By Joe Kashi, for the Redoubt Reporter

“What you see is what you get” has long been the norm for imaging and word-processing programs, eliminating nasty surprises where the printed final output doesn’t match what you saw on your computer monitor. Until recently, most digital photography was far more hit or miss.

Consistent and complete calibration is the key step in precision photography, ensuring that what you saw when you took a photo is also what your end viewers will see, whether as a final print or on a computer screen. It’s also key to reducing wasted and expensive supplies.

This week, we’ll examine the many factors that affect the appearance of your photographs and how to control these factors through careful calibration of each step of the photographic process. This is a somewhat technical but important topic, so we ask your indulgence and attention.

Careful calibration has always been key to good photography.
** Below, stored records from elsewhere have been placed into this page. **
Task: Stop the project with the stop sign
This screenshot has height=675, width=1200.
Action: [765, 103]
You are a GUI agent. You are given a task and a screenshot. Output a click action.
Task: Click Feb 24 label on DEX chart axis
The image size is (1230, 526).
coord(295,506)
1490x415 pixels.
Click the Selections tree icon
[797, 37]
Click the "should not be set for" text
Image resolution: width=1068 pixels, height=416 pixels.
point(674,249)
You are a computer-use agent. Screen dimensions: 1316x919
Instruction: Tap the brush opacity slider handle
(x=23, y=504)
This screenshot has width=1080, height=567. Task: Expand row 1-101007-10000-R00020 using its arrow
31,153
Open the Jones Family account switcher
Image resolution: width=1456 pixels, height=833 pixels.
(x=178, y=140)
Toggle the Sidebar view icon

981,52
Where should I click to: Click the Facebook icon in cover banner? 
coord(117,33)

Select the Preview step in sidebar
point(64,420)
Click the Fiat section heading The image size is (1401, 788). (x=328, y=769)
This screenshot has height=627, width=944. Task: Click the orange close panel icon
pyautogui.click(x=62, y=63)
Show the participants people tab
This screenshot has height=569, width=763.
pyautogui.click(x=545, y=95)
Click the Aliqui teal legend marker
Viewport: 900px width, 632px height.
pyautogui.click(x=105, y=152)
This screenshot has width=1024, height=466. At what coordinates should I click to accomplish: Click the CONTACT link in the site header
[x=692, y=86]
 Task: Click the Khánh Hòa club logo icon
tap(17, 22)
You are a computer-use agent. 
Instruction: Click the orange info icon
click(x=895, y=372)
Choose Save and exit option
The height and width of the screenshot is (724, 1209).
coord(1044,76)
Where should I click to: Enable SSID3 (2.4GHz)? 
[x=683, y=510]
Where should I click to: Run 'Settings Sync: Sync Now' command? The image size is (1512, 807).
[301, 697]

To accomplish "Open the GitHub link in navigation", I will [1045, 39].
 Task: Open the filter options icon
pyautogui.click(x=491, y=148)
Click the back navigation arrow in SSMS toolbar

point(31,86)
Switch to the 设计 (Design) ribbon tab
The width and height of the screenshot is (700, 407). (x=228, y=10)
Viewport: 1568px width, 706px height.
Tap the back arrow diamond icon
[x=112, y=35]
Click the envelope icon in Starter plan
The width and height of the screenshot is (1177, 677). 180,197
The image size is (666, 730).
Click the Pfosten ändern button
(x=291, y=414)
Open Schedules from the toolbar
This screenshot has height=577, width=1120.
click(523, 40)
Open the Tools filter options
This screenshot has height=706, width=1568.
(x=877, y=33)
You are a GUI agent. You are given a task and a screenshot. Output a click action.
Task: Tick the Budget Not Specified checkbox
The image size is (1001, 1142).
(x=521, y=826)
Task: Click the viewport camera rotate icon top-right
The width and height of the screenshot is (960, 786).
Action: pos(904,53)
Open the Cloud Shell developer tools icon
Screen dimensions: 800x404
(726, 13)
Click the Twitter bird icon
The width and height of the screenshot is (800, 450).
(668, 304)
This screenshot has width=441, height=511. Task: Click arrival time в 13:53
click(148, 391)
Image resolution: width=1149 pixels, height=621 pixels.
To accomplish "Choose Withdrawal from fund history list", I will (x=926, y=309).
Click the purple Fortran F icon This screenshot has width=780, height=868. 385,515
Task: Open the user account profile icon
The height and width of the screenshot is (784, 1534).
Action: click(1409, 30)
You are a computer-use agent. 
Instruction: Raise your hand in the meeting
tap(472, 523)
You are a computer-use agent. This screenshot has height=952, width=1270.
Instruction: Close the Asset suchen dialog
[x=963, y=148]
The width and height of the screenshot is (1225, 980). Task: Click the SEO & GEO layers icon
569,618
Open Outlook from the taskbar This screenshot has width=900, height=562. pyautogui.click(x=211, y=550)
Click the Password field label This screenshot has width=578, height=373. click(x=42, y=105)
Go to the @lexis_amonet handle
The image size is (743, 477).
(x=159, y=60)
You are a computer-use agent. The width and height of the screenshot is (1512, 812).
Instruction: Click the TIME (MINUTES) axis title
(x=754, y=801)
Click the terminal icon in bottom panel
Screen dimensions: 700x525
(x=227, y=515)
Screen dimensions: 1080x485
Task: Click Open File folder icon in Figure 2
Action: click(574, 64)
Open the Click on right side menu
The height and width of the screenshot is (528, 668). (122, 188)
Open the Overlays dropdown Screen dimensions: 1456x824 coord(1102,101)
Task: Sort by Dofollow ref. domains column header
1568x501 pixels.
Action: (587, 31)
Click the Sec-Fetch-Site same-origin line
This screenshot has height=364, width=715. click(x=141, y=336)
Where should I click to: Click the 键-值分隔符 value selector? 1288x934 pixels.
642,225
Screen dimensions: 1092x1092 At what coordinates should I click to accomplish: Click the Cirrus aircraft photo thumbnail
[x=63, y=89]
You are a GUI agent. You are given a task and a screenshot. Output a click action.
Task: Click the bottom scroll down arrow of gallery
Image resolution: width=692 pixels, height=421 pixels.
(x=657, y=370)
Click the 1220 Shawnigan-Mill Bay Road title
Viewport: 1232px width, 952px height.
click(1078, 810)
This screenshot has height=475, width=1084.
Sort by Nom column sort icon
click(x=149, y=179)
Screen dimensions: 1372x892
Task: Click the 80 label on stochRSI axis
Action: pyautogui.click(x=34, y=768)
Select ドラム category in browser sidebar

During the film era, Ansel Adams’ “Zone System” was the best-known approach to reliably making high-quality photographs that accurately reproduced the photographer’s intent. In the digital era, it’s just as important, but easier and more affordable. You’ll not need to repeat precision calibrations very often but, over time, they’ll avoid a lot of wasted effort.

You’ll need some specialized hardware and software to calibrate accurately. Eyeballing camera and computer screens, then making guessed adjustments is neither accurate nor repeatable.